3. Streng liefhebben

Uiteindelijk gaat het erom dat mensen stappen zetten in hun leven en het daardoor beter op orde krijgen. Na vertrouwen opbouwen komt ‘de basis op orde brengen’. Je gaat samen aan de slag, zoekt samen naar een oplossing, maakt samen een plan. Dat alles doe je liefdevol, toegewijd en met aandacht. Maar niet vrijblijvend.

Enerzijds-anderzijds

Evelien Tonkens, hoogleraar aan de Universiteit voor Humanistiek, neemt de bijstand als voorbeeld: ‘De bijstand is niet enkel een recht. We kunnen de verzorgingsstaat alleen overeind houden als we er zuinig mee omspringen. Zij pleit er daarom voor de bijstand te zien als een recht waarvoor mensen ook iets moeten terugdoen.

‘Laat medewerkers in de uitvoering hun cliënten dus een enerzijds-anderzijds-boodschap geven. ‘Het is niet jouw schuld dat je in de bijstand zit, je hoeft je niet te schamen, we zijn met z’n allen trots op het Nederlandse systeem waarin niemand door de bodem van het bestaansminimum hoeft te zakken. Máár: realiseer je wel dat de bijstand moet worden betaald en dat het belangrijk is dat je er zo snel mogelijk weer uitkomt.’ (6)

Hoogleraar bestuurskunde Pieter Tops sprak in dit verband tijdens het Divosa Voorjaarscongres van 2018 over ‘streng liefhebben’. Als voorbeeld besprak hij de relatie tussen de overheid en de Tilburgse Vogeltjesbuurt, ‘een volksbuurt met een schilderachtige uitstraling, waarvan je weet dat er sociaal en anderszins een aantal zaken niet deugen.’ (7)

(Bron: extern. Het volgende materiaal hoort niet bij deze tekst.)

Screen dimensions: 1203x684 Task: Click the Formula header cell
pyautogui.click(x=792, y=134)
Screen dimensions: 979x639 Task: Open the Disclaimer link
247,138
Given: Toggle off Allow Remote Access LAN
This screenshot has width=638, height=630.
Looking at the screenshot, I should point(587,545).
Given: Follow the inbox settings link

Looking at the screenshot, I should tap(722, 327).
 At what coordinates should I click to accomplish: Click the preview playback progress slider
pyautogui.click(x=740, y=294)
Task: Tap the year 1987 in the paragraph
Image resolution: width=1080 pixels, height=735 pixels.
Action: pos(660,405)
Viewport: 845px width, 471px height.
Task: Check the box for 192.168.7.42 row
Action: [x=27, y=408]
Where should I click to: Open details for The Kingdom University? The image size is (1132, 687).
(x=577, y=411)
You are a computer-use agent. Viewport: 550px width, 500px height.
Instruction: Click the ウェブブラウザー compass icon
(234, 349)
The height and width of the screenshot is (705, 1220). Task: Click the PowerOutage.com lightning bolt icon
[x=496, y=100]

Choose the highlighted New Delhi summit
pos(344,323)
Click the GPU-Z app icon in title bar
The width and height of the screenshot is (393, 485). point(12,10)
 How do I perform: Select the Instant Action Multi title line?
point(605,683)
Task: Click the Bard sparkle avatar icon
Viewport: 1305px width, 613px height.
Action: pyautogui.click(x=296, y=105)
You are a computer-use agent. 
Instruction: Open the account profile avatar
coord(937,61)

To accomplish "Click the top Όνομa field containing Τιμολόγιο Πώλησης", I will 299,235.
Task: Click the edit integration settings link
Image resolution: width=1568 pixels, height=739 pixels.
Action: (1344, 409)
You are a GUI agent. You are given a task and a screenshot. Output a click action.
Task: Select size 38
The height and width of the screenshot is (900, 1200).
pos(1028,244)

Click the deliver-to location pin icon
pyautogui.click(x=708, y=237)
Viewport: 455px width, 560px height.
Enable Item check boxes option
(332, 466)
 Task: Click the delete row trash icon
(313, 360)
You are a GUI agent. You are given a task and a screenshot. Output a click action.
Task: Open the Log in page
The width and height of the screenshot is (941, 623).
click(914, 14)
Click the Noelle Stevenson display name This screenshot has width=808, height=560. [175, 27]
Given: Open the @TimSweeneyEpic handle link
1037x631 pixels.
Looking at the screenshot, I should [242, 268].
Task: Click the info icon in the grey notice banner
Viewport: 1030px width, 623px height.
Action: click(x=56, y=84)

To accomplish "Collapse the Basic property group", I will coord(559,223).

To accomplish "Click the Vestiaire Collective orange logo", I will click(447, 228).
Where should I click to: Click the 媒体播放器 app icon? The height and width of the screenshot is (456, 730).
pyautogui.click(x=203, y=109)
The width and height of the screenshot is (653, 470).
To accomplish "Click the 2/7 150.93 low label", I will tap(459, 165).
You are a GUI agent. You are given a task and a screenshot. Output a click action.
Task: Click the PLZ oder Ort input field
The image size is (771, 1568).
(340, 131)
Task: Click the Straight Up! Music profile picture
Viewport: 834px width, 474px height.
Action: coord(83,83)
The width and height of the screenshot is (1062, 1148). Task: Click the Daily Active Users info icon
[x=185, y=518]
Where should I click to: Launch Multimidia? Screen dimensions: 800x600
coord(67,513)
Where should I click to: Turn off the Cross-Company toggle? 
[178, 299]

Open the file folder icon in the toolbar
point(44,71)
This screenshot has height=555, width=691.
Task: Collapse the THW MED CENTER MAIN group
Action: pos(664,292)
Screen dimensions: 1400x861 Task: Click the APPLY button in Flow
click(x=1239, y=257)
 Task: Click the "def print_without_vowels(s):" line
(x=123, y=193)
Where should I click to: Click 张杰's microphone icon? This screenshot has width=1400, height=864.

Streng liefhebben in Tilburg

In de jaren vijftig werden ‘asociale’ gezinnen in de Tilburgse Vogeltjesbuurt bij elkaar gezet. Maatschappelijk werksters gingen er aan de slag. ‘Pittige tantes, streng maar liefdevol.’ Die aanpak leek succesvol, maar midden jaren zestig veranderde er veel. De gemeentelijke overheid verloor haar greep op het volkshuisvestingsbeleid.

‘Meer ruimte voor bewoners, maar in de praktijk betekende dat in deze wijk dat hele straten door families geconfisqueerd konden worden.’ De drugshandel bloeide er op. ‘25 jaar hebben ze hun gang kunnen gaan. In de jaren negentig explodeerde de hennepteelt. En met het grote geld kwamen ook de ruzies, het geweld en de vetes.’ 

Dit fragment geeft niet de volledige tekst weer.